Task details. Which lines of the records below contain the word "should", with case counting? Gather every such line and copy each one out in full.

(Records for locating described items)

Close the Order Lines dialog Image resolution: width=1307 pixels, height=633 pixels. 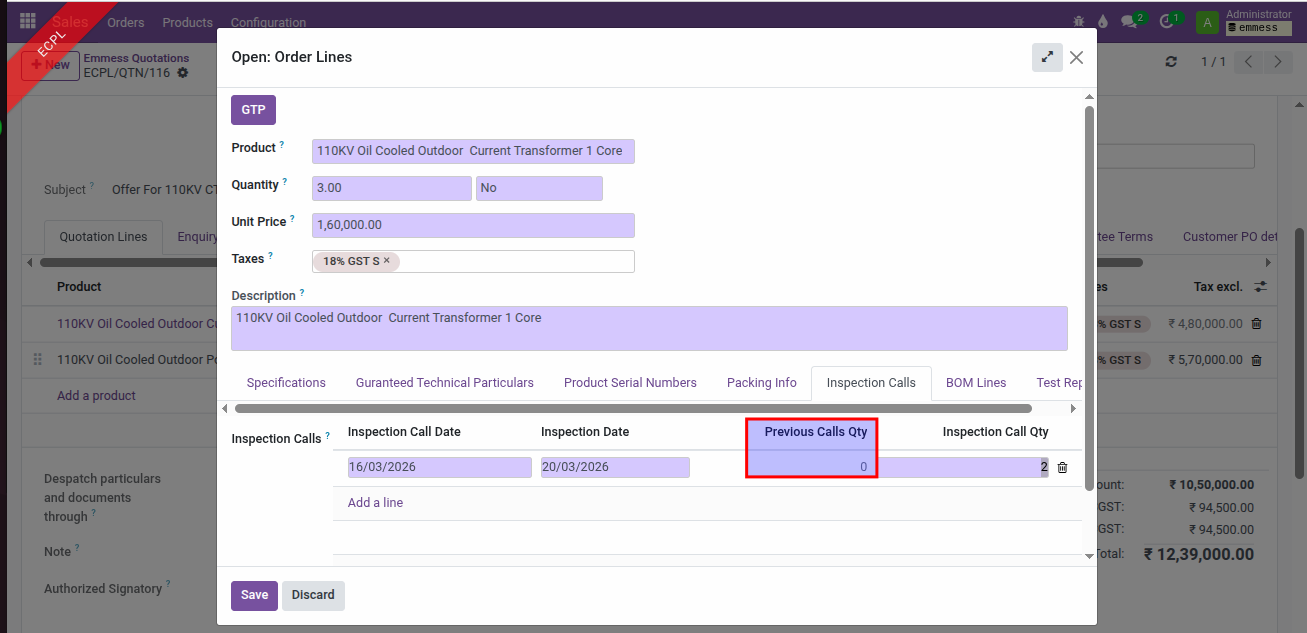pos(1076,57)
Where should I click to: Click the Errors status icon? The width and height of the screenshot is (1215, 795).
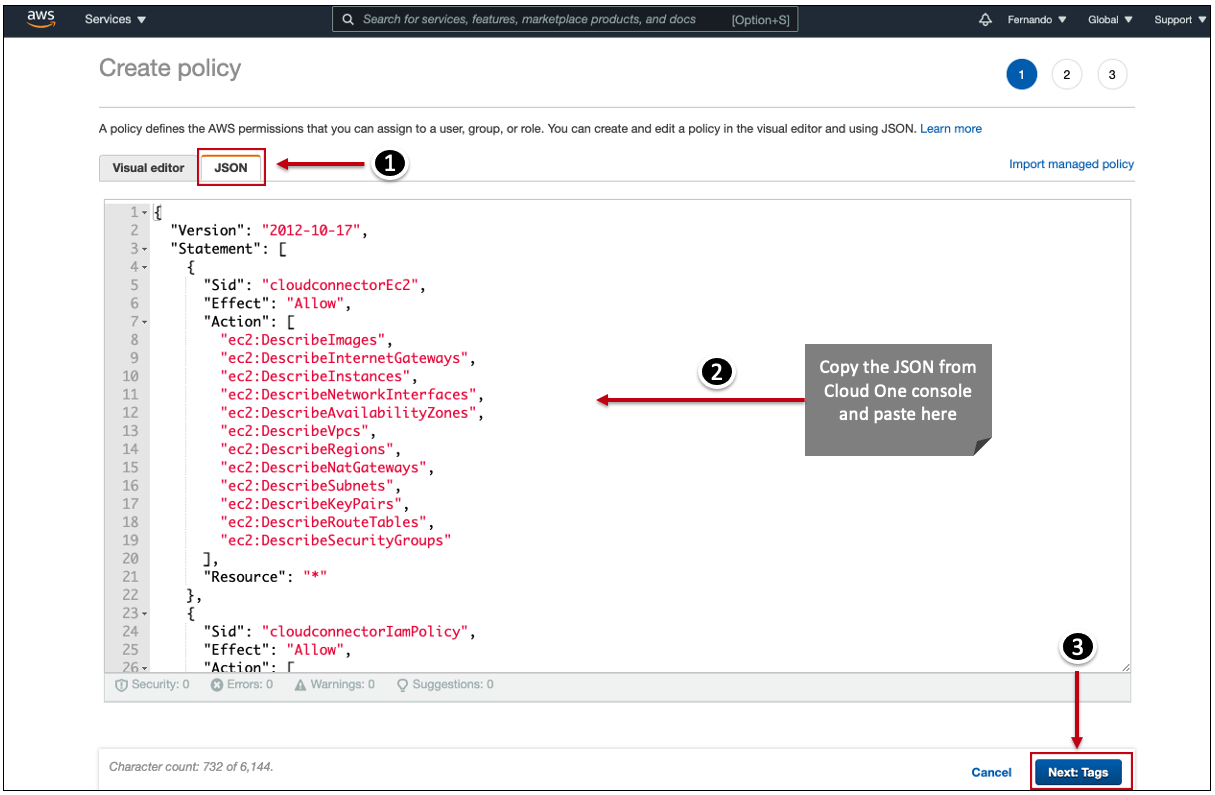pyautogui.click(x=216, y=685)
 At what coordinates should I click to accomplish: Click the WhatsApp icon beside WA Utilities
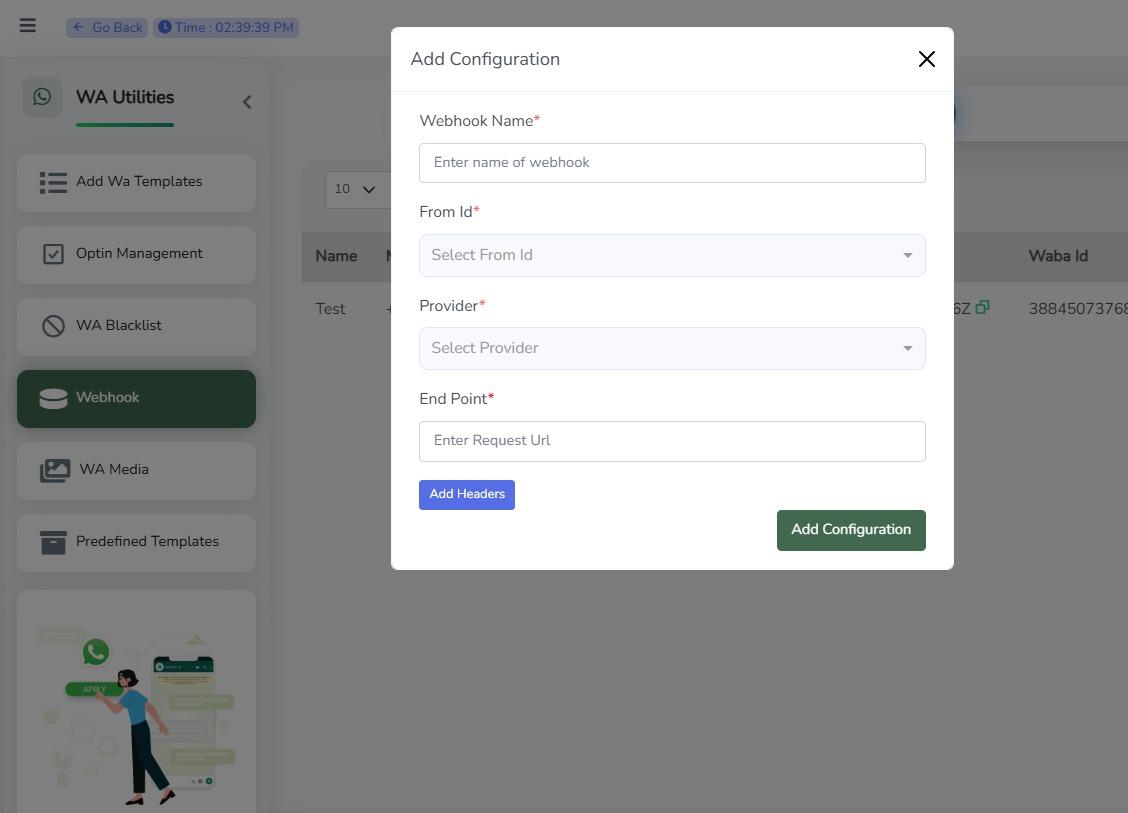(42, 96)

Output for this exercise.
Where should I click to: Click the Errors status icon? The width and height of the screenshot is (1215, 795).
 At what coordinates should I click to accomplish: Click the WhatsApp icon beside WA Utilities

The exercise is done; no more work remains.